• [WORK TASK] From top to bottom, return the records that follow exactly.

Pixel coordinate grounding data
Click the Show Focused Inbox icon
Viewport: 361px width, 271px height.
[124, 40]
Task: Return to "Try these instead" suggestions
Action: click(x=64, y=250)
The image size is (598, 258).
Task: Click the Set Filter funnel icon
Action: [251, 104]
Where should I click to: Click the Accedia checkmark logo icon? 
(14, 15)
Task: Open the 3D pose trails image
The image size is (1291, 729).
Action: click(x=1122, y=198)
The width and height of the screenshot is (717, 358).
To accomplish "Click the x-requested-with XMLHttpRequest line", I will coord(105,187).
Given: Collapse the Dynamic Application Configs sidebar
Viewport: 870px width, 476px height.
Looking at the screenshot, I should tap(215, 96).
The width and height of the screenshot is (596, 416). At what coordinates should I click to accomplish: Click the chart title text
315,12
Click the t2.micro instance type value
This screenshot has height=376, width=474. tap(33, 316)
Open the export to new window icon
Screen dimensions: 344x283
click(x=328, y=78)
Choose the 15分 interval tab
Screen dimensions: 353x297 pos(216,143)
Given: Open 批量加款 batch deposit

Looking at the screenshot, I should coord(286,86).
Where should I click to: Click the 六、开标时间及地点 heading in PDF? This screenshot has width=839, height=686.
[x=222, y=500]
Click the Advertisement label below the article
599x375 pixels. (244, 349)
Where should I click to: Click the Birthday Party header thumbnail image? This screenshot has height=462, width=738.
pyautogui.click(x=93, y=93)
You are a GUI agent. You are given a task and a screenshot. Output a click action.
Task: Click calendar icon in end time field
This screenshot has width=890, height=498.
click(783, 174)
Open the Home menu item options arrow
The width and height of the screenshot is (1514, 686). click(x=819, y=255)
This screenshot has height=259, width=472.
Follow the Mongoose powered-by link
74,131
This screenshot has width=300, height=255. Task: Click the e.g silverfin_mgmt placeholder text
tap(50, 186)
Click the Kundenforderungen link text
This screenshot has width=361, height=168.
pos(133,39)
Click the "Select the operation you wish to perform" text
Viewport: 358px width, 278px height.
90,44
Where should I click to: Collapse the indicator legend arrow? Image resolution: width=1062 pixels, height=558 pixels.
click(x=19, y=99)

• [THE COMPLETED TASK]
Click the Show Focused Inbox icon
Viewport: 361px width, 271px height.
[124, 40]
Task: Return to "Try these instead" suggestions
Action: click(x=64, y=250)
The image size is (598, 258).
Task: Click the Set Filter funnel icon
Action: [251, 104]
Where should I click to: Click the Accedia checkmark logo icon? 
(14, 15)
Task: Open the 3D pose trails image
The image size is (1291, 729).
Action: click(x=1122, y=198)
The width and height of the screenshot is (717, 358).
To accomplish "Click the x-requested-with XMLHttpRequest line", I will coord(105,187).
Given: Collapse the Dynamic Application Configs sidebar
Viewport: 870px width, 476px height.
Looking at the screenshot, I should tap(215, 96).
The width and height of the screenshot is (596, 416). At what coordinates should I click to accomplish: Click the chart title text
315,12
Click the t2.micro instance type value
This screenshot has height=376, width=474. tap(33, 316)
Open the export to new window icon
Screen dimensions: 344x283
click(x=328, y=78)
Choose the 15分 interval tab
Screen dimensions: 353x297 pos(216,143)
Given: Open 批量加款 batch deposit

Looking at the screenshot, I should coord(286,86).
Where should I click to: Click the 六、开标时间及地点 heading in PDF? This screenshot has width=839, height=686.
[x=222, y=500]
Click the Advertisement label below the article
599x375 pixels. (244, 349)
Where should I click to: Click the Birthday Party header thumbnail image? This screenshot has height=462, width=738.
pyautogui.click(x=93, y=93)
You are a GUI agent. You are given a task and a screenshot. Output a click action.
Task: Click calendar icon in end time field
This screenshot has width=890, height=498.
click(783, 174)
Open the Home menu item options arrow
The width and height of the screenshot is (1514, 686). click(x=819, y=255)
This screenshot has height=259, width=472.
Follow the Mongoose powered-by link
74,131
This screenshot has width=300, height=255. Task: Click the e.g silverfin_mgmt placeholder text
tap(50, 186)
Click the Kundenforderungen link text
This screenshot has width=361, height=168.
pos(133,39)
Click the "Select the operation you wish to perform" text
Viewport: 358px width, 278px height.
90,44
Where should I click to: Collapse the indicator legend arrow? Image resolution: width=1062 pixels, height=558 pixels.
click(x=19, y=99)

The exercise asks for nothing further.